What to see at the Picasso Museum
In addition to admiring the architecture of the aforementioned palaces you will of course want to see the Picasso Museum’s most iconic works. A total of 39 essential paintings from the permanent collection have been selected by the museum for visitors short on time. They include some particularly well-known highlights such as:
- Man in a beret (1895). This portrait was painted by Picasso during his time in La Coruña.
- Portrait of Aunt Pepa (1896). The model in this painting is his aunt Josefa Ruiz. It was painted during one of Picasso’s visits to his birthplace of Malaga during the summer holidays.
- Science and Charity (1897). The artist painted this large-scale painting, categorised as social realism, when he was just 15 years old.
- The Divan (1899). Through a mixture of charcoal, pastel and coloured crayons, the life of Barcelona’s night-time establishments is depicted: a simple scene that reveals everything about a particular moment in time and a certain social stratum.
- Woman with Bonnet (1901).
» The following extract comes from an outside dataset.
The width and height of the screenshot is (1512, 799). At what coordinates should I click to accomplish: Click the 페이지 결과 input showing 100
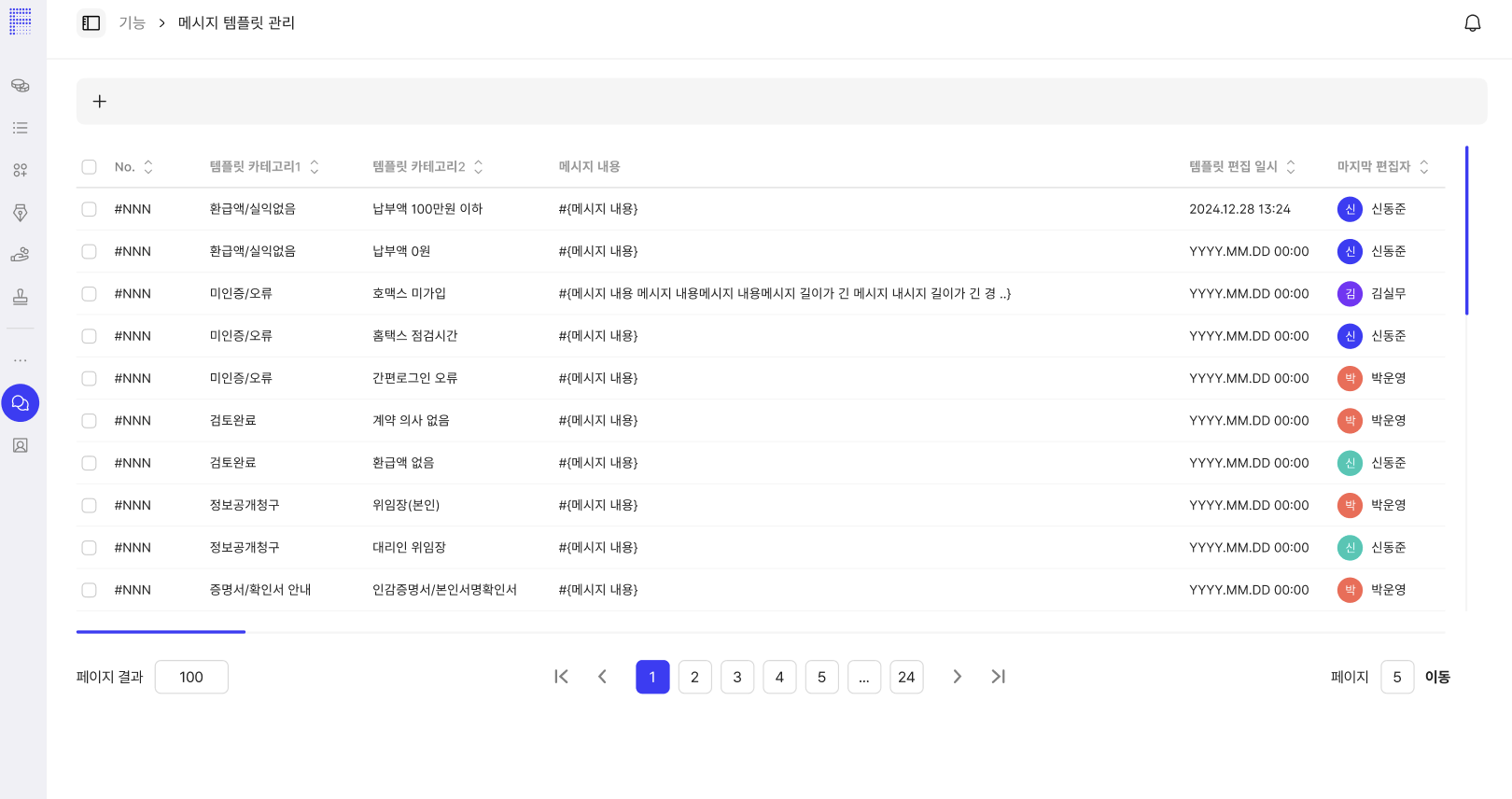tap(191, 677)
Due to his time spent in Paris, Picasso began to portray victims of society. The stylised figure of the woman recalls those of El Greco’s paintings.
- The Embrace (1900). Made using pastels, this piece depicts a man and a woman in a warm embrace.
- Harlequin (1917). Picasso produced this oil painting whilst staying in Barcelona. The model was a ballet dancer from Serge Diaghilev’s Ballets Russes.
- Las Meninas (1957). A very interesting work in which the painter provides his own personal interpretation of Las Meninas by Velázquez, although with much less of a skewed perspective than usual.
Planning your visit to the Picasso Museum
As you will have noticed, due to the size of the museum and the extensive body of work that it houses, it’s important to plan your visit well. First of all, you’ll need to decide if you’re going to navigate your way through the museum on your own (you should, at least, hire the audio guide), as part of a guided group tour or a private tour for you and your family. The museum also organises activities to supplement your knowledge about the Picasso collection. Some are adapted for families, children or the elderly, and even people with visual impairments are catered for.
The common denominator of the temporary exhibitions is of course the artist, but dialogues with other artists, whether contemporary or not, are also established. Some of the museum’s past and forthcoming exhibitions include: Pablo Picasso and the Publishers Gustavo Gili; Eluard and Picasso; and Picasso, Photographer’s Gaze.
Information of interest
How to arrive
- By Metro - Line 4 (Jaume I station) and Line 1 (Arc de Triomf station).
- By bus - Stops on Via Laietana (120, 45, V15, V17), Passeig Picasso (39, 51, H14), Pla de Palau (H14, 45, 51) and Carrer de la Princesa (120).